Parc National de Korup
"Le guide a dit que cette forêt est plus ancienne que les glaciations. Sous ces arbres, je n'ai eu aucun mal à le croire."
On entre dans la Korup en traversant à pied un pont suspendu au-dessus de la rivière Mana, et ce pont est la première négociation honnête que la forêt vous impose. Il est long, étroit, fait de planches et de câbles, et il oscille à chaque pas d’une manière que mon corps a interprétée comme un problème à résoudre rapidement. Lia l’a traversé comme si elle se rendait à une boulangerie. De l’autre côté, la forêt s’est refermée sur nous aussitôt, la température a chuté, la lumière est devenue verte, et le son s’est transformé en ce bourdonnement stratifié d’insectes et d’oiseaux que j’en suis venu à associer aux forêts véritablement anciennes du monde. Korup est de celles-là — les botanistes pensent qu’elle figure parmi les plus vieilles forêts tropicales d’Afrique, un refuge ayant survécu aux périodes sèches des glaciations alors que les forêts ailleurs s’effondraient, ce qui explique pourquoi le décompte des espèces y est absurde.
Une forêt qui se compte par milliers
Les chiffres autour de Korup sont de ceux qui cessent de paraître réels. Quelque chose comme quatre cents espèces d’arbres, plus de quatre cents espèces d’oiseaux, des primates que je n’avais jamais vus que dans des documentaires — drills, le rare colobe bai de Preuss, des chimpanzés quelque part dans l’intérieur profond que nous n’allions jamais atteindre lors d’un court séjour. Ce qu’on voit réellement, en marchant, c’est surtout la forêt elle-même : les énormes troncs à contreforts s’évasant à la base comme les pieds d’une créature préhistorique, les lianes épaisses comme mon bras, les champignons aux couleurs qui semblaient conçues pour être remarquées. Notre guide, un homme du village de Mundemba qui avait grandi en lisière de tout cela, n’arrêtait pas de s’arrêter pour pointer des choses devant lesquelles je serais passé sans rien voir — une colonne de fourmis légionnaires réorganisant le sol de la forêt, un arbre dont les communautés locales utilisent l’écorce comme poison de pêche, une grenouille de la couleur exacte d’une feuille morte.

Nous avons passé une nuit dans un campement rudimentaire à l’intérieur du parc, et cette nuit m’en a appris davantage sur le lieu que toute la marche de la journée.

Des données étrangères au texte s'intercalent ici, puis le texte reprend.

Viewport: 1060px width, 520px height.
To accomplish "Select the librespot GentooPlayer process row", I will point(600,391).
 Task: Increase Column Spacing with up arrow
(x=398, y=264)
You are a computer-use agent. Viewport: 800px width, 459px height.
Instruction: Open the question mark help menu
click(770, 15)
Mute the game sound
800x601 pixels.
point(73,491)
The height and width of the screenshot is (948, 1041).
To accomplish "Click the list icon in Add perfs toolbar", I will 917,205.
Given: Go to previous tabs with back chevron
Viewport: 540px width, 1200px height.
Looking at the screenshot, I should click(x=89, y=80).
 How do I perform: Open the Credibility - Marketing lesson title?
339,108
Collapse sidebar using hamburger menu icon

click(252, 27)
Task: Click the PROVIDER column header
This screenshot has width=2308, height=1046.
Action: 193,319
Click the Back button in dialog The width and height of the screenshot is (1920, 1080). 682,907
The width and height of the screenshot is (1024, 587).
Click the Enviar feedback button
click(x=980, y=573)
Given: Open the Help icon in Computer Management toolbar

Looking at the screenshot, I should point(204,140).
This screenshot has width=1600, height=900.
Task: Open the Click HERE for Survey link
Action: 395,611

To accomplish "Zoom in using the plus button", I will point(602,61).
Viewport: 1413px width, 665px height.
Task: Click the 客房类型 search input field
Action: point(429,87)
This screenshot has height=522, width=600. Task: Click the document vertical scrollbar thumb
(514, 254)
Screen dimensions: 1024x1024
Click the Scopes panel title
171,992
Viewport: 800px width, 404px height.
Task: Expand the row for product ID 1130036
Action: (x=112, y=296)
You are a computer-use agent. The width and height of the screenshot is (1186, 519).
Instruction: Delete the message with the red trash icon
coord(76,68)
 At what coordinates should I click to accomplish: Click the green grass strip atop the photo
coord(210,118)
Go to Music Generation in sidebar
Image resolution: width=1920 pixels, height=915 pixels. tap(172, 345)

L’obscurité y est totale, de celles qui ont un poids, et le paysage sonore devient écrasant — grenouilles, insectes, des choses qui fracassent les branches, l’occasionnel cri que je n’ai même pas commencé à identifier et dont j’ai décidé que je serais plus heureux dans l’ignorance. Je suis resté allongé sous la tente à écouter, me sentant tout petit et très loin du Mexique, ce qui est, je crois, exactement la sensation que je continue à venir chercher dans des endroits comme celui-ci.
Y entrer honnêtement
Korup n’est pas une halte de passage. C’est dans l’extrême sud-ouest, près de la frontière nigériane, les sentiers sont véritablement boueux et exigeants, et la faune est farouche comme l’est toujours celle d’une vraie forêt soumise à la pression de la chasse — vous méritez chaque observation et l’essentiel de la magie réside dans la forêt elle-même plutôt que dans un défilé bien rangé d’animaux. Mais c’est là tout l’intérêt. C’est l’une des dernières grandes forêts tropicales de plaine encore debout en Afrique de l’Ouest, et y pénétrer à pied, avec un guide local qui la lit comme une langue, compte parmi les choses les plus humbles que j’aie faites.

Quand y aller : Les mois les plus secs, de novembre à février, sont la seule période raisonnable. Même alors, la Korup est humide — c’est l’un des endroits les plus pluvieux d’Afrique — mais les sentiers sont au moins praticables et les traversées de rivière plus sûres. De juin à septembre, les pluies sont implacables et une grande partie du parc devient pratiquement fermée. Organisez les guides et le campement auprès du bureau du parc à Mundemba avant de partir, et acceptez d’être boueux, trempé, et entièrement heureux d’être venu.